A Firenze, il nuovo regolamento-omnibus disciplina pressoché tutti i comportamenti. Il problema è che i residenti ancora non lo hanno letto e non lo sanno. Ne conseguono contravvenzioni a pioggia: 160 euro all’incauto che ha steso i panni dalla finestra in modo visibile ai turisti del centro fiorentino. Multate due mendicanti sdraiate sul marciapiede: non perché chiedessero l’elemosina ma per intralcio alla circolazione. Non è proibito – come a Venezia o Positano – mangiarsi un panino in strada purché non lo si faccia «in modo indecente». Arbiter elegantiae, ovviamente, il vigile: che ha sanzionato una famigliola francese priva di buona creanza. In Laguna, dopo un duro braccio di ferro con i venditori di becchime, è diventato fuorilegge nutrire i celebri piccioni di San Marco. Si spera che i pennuti, pasciuti da decenni di turismo bendisposto, non diventino antropofagi.

In ogni caso, comune che vai sindaco che trovi.

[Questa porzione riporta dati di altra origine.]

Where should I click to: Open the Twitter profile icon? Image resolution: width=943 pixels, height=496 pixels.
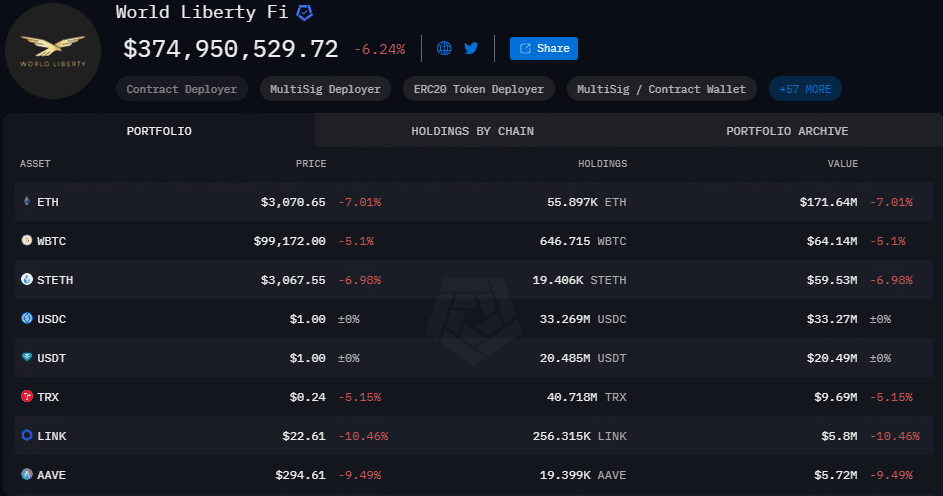click(472, 48)
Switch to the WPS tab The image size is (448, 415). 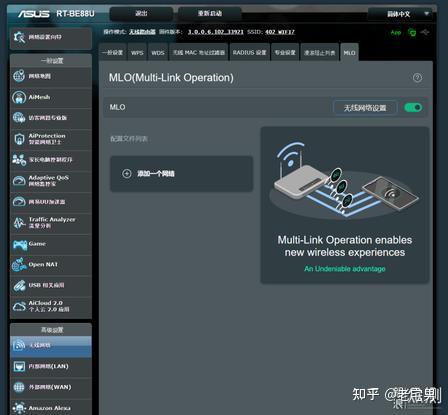click(137, 52)
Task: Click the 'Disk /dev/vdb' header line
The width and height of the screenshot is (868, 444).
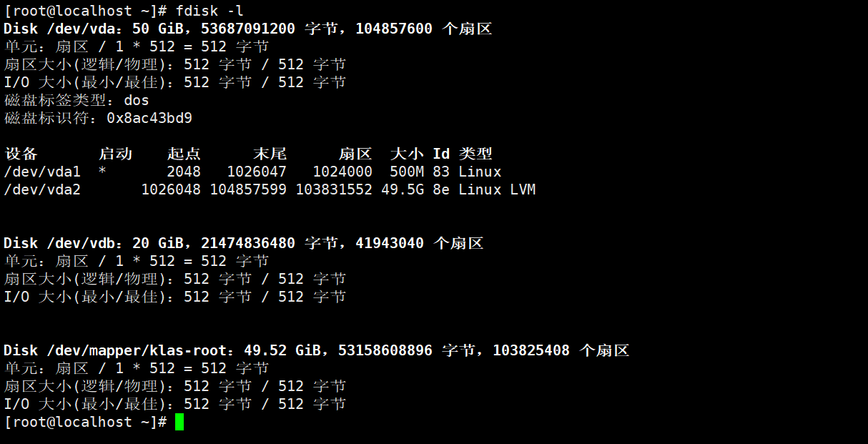Action: coord(244,243)
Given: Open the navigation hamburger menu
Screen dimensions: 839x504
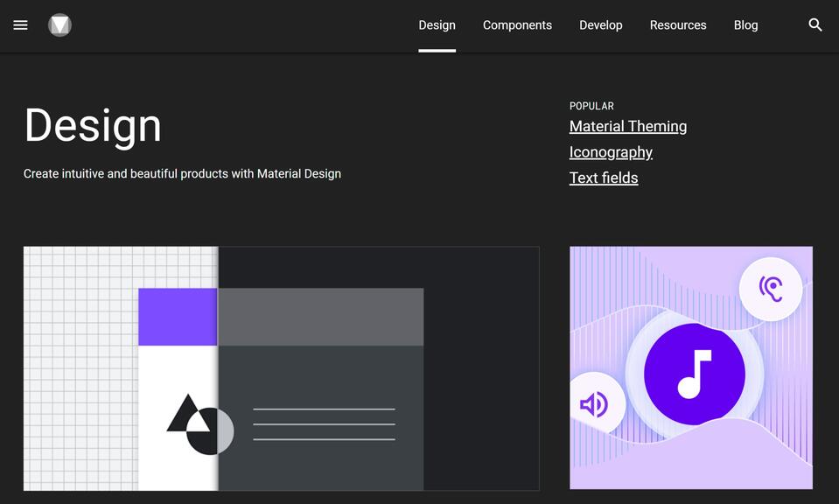Looking at the screenshot, I should (20, 25).
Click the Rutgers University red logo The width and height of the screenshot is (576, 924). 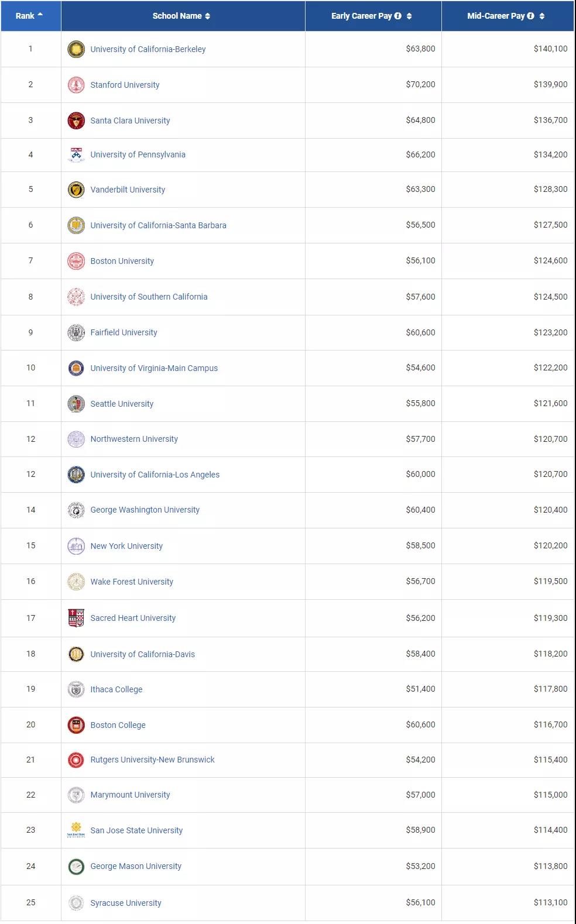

Sarebbe vietato circolare vicino alla riva con gommoni e moto d’acqua a motore acceso. Ma quando Briatore & company hanno suscitato lo sdegno dei bagnanti approdando a tutta birra sulla spiaggia sarda di Capriccioli, il primo cittadino di Arzachena ha vestito i panni di Giobbe: «Reazioni esagerate, sa quanti ce ne sono di maleducati? Certe presenze fanno bene per il turismo, bisogna sopportare». Anche il divieto di occupare la battigia è variamente applicato lungo la Penisola. Come la repressione dei «furbetti dell’ombrellone»: colpevoli di lasciarlo piantato sulla spiaggia libera anziché caricarselo in spalla ogni sera. Nessuno, ci si augura, ha davvero pagato mille euro per aver lasciato l’asciugamano a occupargli il posto. Poi: vietato il volantinaggio pubblicitario tra le sdraio, ma non i mega-striscioni aerei che sfondano i timpani.

E se dappertutto è proibito portare cani in spiaggia – alla faccia degli abbandoni – a Capalbio la questione è di stile. All’Ultima spiaggia un cartello informa che «è vietato condurre animali». Subito sotto, a pennarello, la rettifica: «Il dottor Vigna ritiene che il termine “condurre” sia sbagliato. È dunque vietato introdurre animali».